22 August 2016
Precision medicine—health care that is tailored to an individual’s genetic makeup—has been showing great promise in the areas of cancer and disease research. But according to a group of genomic and health care leaders who came together at a panel discussion earlier this month, more work needs to be done to move it into clinical practice.
More than 70 executives in life science, technology, and health care gathered at the inaugural Precision Medicine Leaders Summit in San Diego to collectively focus on the challenges and opportunities the industry faces in personalized medicine.
The aim was to bring together key stakeholders to have candid discussions on the realities of bringing precision medicine to practice. At issue are the regulatory hurdles in adopting next-generation sequencing (NGS) in the clinical market, standardizing processes in sample collection and linking the enormous amount of genetic information from patients together in databases.
From the tool box to the pill box
Illumina Senior Vice President of Strategic Initiatives, Alex Dickinson, spoke about the tools and technologies that enable precision medicine, from research discovery to patient treatment and compliance.
“There is an interesting cultural shift happening at this moment,” Dickinson said during a panel discussion on the technology development cycle. “At Illumina, we aim to exceed customers’ expectations by providing a strong, powerful sequencer as well as a complete solution with informatics and reporting that complies with a regulated and cautious ecosystem.”
Other panelists noted that utilization of resources is expensive and adoption of precision medicine techniques requires careful thought and analysis through the technology development cycle and beyond.
“When you think about comparing one individual to another or to a population, you need those technology tools to make that happen,” said panel moderator, Stephen Naylor, PhD, Mai Health, Inc. “How do you address those key issues in terms of trying to meet perceived need and push the field forward?”
The speakers acknowledged a barrier of implementing technologies lies in the time and resources needed to reproduce and prove clinical validation, but they also predicted that clinical utility can help speed adoption—even in a heavily regulated, clinical industry.
When there’s a clear value proposition, both in terms of the quality of care and also the cost of care, adoption can happen quickly, the panel concluded.
Participants heard discussions on a broad range of topics including patient diagnostic odysseys, population health, navigating regulatory landscapes, payer reimbursement, and the voice of the patient.
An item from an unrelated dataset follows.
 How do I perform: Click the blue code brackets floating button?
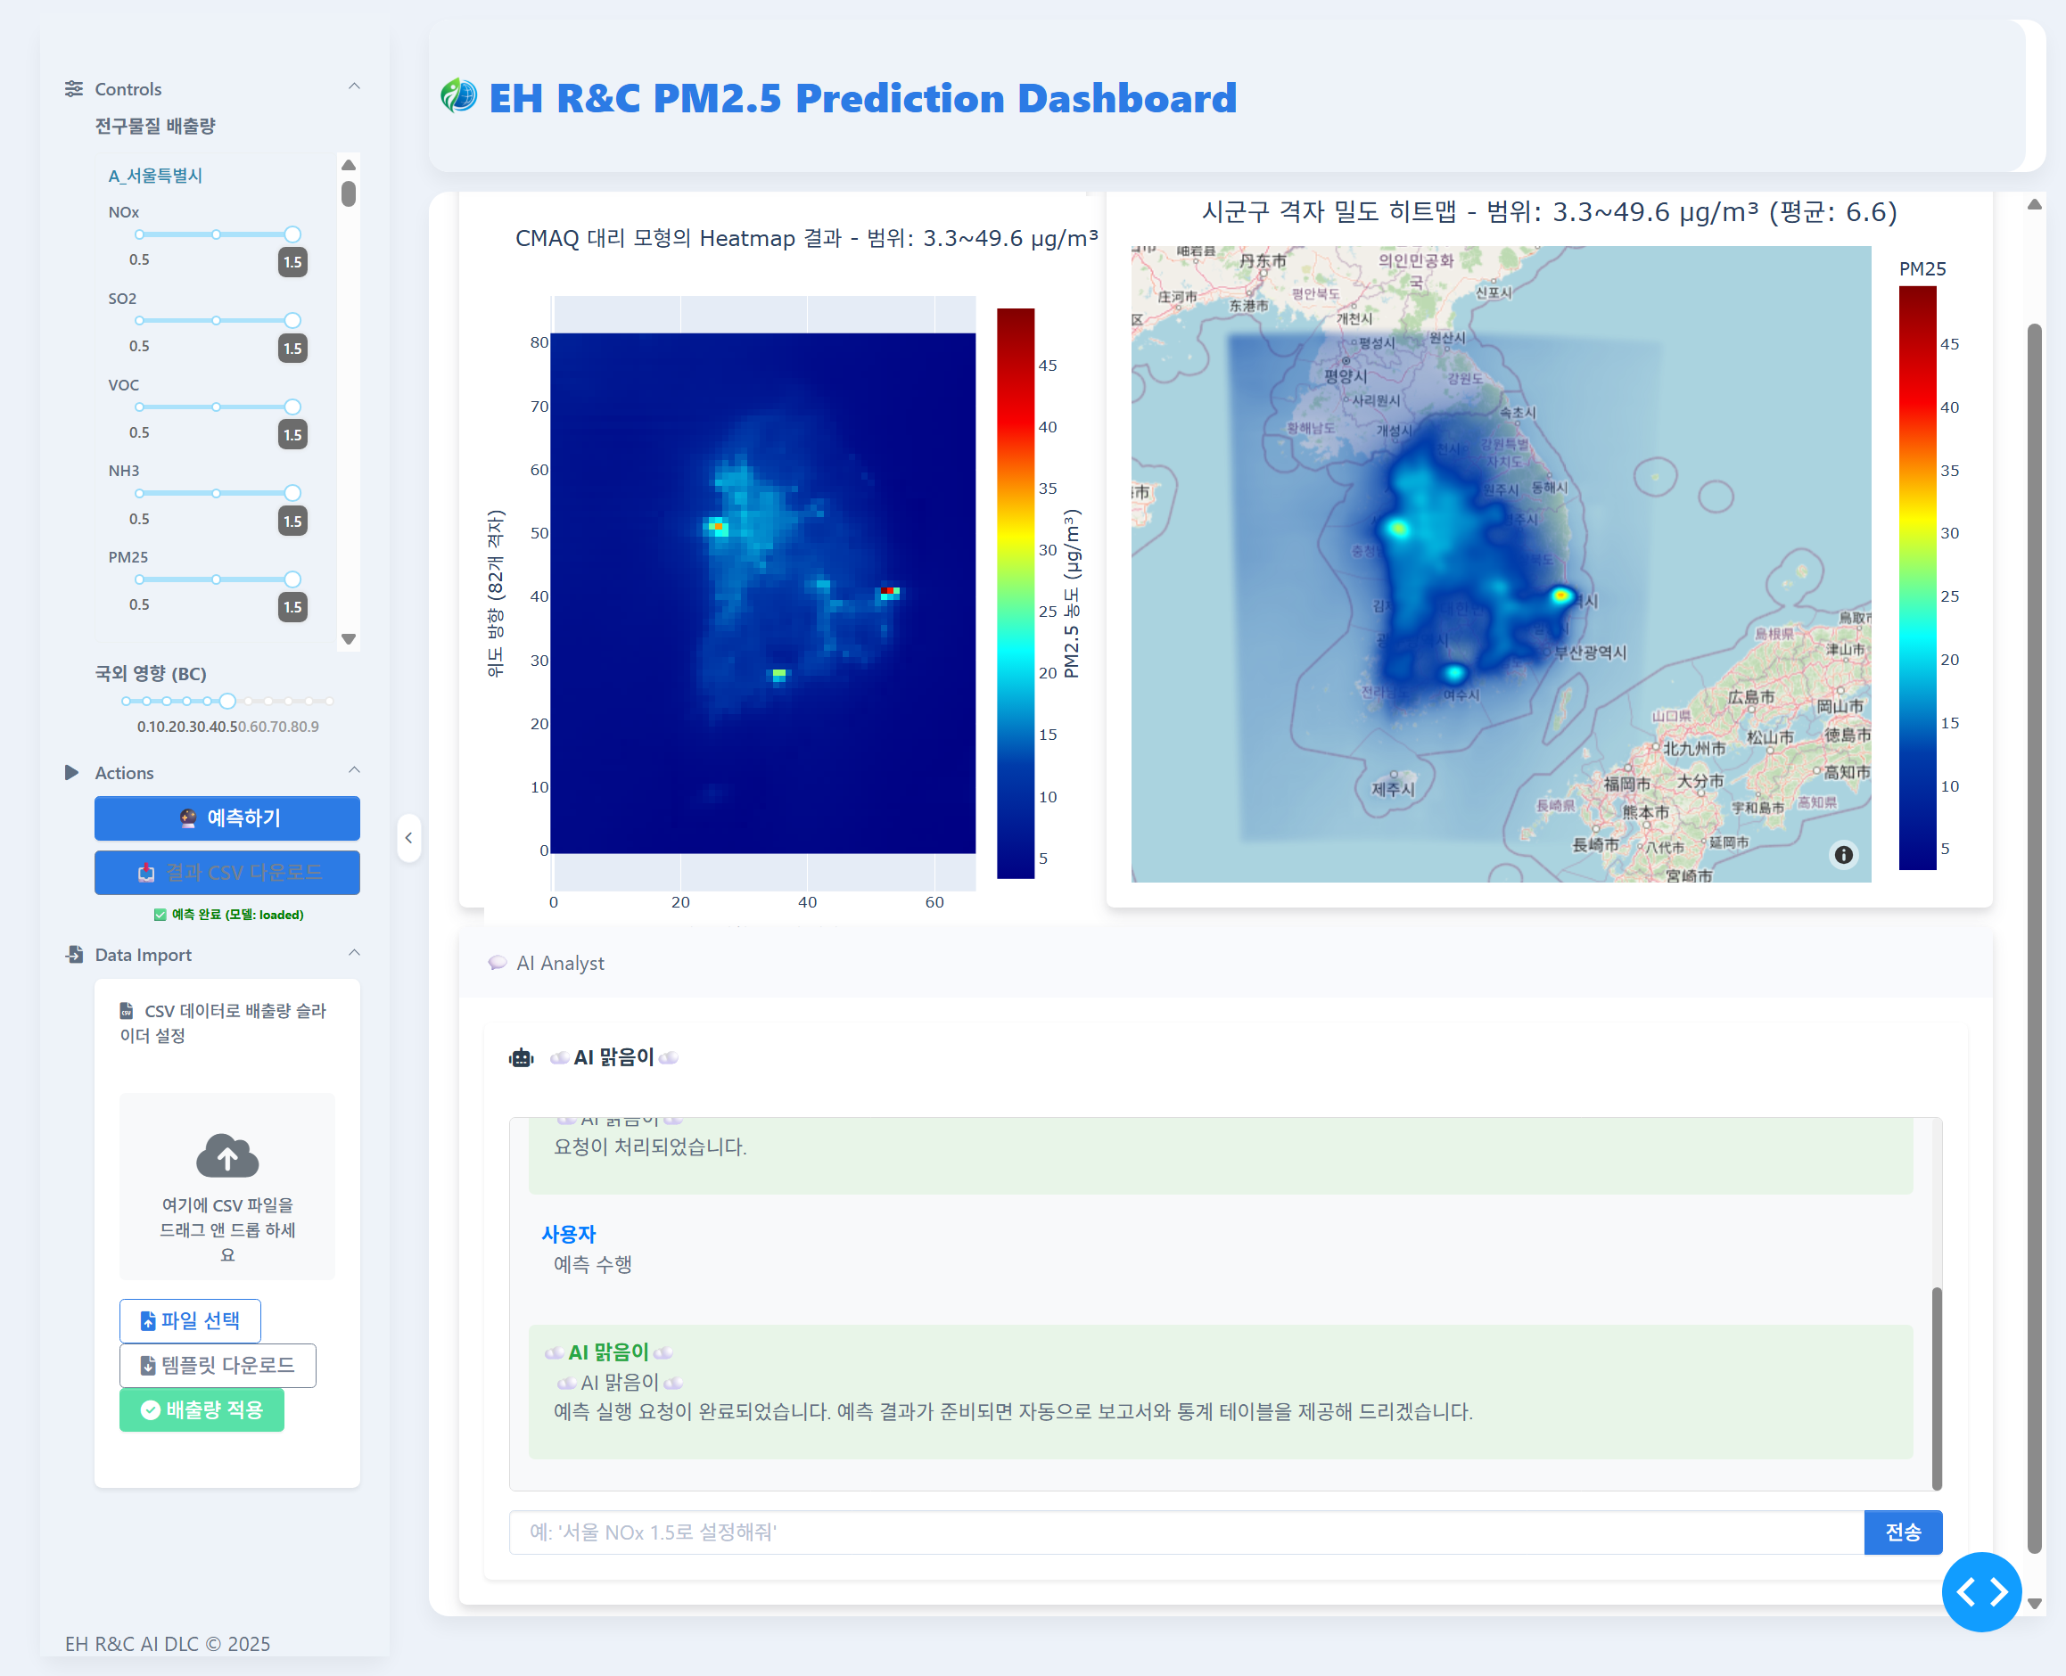click(x=1981, y=1591)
Illumina Vice President of Oncology, John Leite, PhD, led a roundtable breakout session focused on strategic partnerships to move stakeholders in a direction of working together and finding new opportunities to bring real value to patients.
The three-day summit wrapped up with the group supporting the value of precision medicine, but acknowledging the long road to bring it to clinical practice. The summit—which brought together diverse, key stakeholders— presented a great environment to start.